───── AVAILABLE DATA ─────

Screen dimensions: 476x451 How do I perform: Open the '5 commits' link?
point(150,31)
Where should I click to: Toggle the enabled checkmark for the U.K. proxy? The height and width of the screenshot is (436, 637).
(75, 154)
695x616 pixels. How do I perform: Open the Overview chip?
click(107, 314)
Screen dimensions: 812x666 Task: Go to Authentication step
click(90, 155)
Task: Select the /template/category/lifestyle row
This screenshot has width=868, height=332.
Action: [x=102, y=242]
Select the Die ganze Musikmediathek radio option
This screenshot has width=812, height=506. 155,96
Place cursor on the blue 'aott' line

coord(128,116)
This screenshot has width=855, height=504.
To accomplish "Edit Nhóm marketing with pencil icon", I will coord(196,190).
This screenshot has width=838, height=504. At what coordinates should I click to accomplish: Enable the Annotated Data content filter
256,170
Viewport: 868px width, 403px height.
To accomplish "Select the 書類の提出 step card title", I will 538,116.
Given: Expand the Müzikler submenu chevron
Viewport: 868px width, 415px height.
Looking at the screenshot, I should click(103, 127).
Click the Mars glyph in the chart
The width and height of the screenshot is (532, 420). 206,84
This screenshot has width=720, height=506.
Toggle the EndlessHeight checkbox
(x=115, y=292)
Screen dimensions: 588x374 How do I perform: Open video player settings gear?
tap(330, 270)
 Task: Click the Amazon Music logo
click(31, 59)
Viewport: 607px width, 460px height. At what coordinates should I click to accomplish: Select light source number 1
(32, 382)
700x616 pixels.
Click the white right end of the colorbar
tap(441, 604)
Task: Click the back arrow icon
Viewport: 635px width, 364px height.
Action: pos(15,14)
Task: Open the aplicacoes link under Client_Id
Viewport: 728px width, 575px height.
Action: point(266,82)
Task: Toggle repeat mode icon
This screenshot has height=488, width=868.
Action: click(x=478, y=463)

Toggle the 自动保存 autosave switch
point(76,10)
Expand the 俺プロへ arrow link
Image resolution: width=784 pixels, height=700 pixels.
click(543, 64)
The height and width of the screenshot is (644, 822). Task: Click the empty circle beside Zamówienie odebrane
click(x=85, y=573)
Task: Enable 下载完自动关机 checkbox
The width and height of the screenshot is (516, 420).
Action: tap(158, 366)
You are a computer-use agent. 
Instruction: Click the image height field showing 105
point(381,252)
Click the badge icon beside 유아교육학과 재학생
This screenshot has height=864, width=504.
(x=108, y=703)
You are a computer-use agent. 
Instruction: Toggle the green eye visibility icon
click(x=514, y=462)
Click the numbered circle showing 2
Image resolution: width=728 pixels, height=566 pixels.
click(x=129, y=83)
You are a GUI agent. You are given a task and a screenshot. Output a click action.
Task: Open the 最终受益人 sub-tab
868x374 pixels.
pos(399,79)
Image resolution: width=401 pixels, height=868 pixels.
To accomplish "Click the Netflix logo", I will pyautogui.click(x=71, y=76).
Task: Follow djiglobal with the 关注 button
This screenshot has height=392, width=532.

─────

> _ACTIVITY_
Copy the lines above, please. Keep them exact.

> _PROBLEM SOLUTION_
Screen dimensions: 476x451 How do I perform: Open the '5 commits' link?
point(150,31)
Where should I click to: Toggle the enabled checkmark for the U.K. proxy? The height and width of the screenshot is (436, 637).
(75, 154)
695x616 pixels. How do I perform: Open the Overview chip?
click(107, 314)
Screen dimensions: 812x666 Task: Go to Authentication step
click(90, 155)
Task: Select the /template/category/lifestyle row
This screenshot has width=868, height=332.
Action: [x=102, y=242]
Select the Die ganze Musikmediathek radio option
This screenshot has width=812, height=506. 155,96
Place cursor on the blue 'aott' line

coord(128,116)
This screenshot has width=855, height=504.
To accomplish "Edit Nhóm marketing with pencil icon", I will coord(196,190).
This screenshot has width=838, height=504. At what coordinates should I click to accomplish: Enable the Annotated Data content filter
256,170
Viewport: 868px width, 403px height.
To accomplish "Select the 書類の提出 step card title", I will 538,116.
Given: Expand the Müzikler submenu chevron
Viewport: 868px width, 415px height.
Looking at the screenshot, I should click(103, 127).
Click the Mars glyph in the chart
The width and height of the screenshot is (532, 420). 206,84
This screenshot has width=720, height=506.
Toggle the EndlessHeight checkbox
(x=115, y=292)
Screen dimensions: 588x374 How do I perform: Open video player settings gear?
tap(330, 270)
 Task: Click the Amazon Music logo
click(31, 59)
Viewport: 607px width, 460px height. At what coordinates should I click to accomplish: Select light source number 1
(32, 382)
700x616 pixels.
Click the white right end of the colorbar
tap(441, 604)
Task: Click the back arrow icon
Viewport: 635px width, 364px height.
Action: pos(15,14)
Task: Open the aplicacoes link under Client_Id
Viewport: 728px width, 575px height.
Action: point(266,82)
Task: Toggle repeat mode icon
This screenshot has height=488, width=868.
Action: click(x=478, y=463)

Toggle the 自动保存 autosave switch
point(76,10)
Expand the 俺プロへ arrow link
Image resolution: width=784 pixels, height=700 pixels.
click(543, 64)
The height and width of the screenshot is (644, 822). Task: Click the empty circle beside Zamówienie odebrane
click(x=85, y=573)
Task: Enable 下载完自动关机 checkbox
The width and height of the screenshot is (516, 420).
Action: tap(158, 366)
You are a computer-use agent. 
Instruction: Click the image height field showing 105
point(381,252)
Click the badge icon beside 유아교육학과 재학생
This screenshot has height=864, width=504.
(x=108, y=703)
You are a computer-use agent. 
Instruction: Toggle the green eye visibility icon
click(x=514, y=462)
Click the numbered circle showing 2
Image resolution: width=728 pixels, height=566 pixels.
click(x=129, y=83)
You are a GUI agent. You are given a task and a screenshot. Output a click action.
Task: Open the 最终受益人 sub-tab
868x374 pixels.
pos(399,79)
Image resolution: width=401 pixels, height=868 pixels.
To accomplish "Click the Netflix logo", I will pyautogui.click(x=71, y=76).
Task: Follow djiglobal with the 关注 button
This screenshot has height=392, width=532.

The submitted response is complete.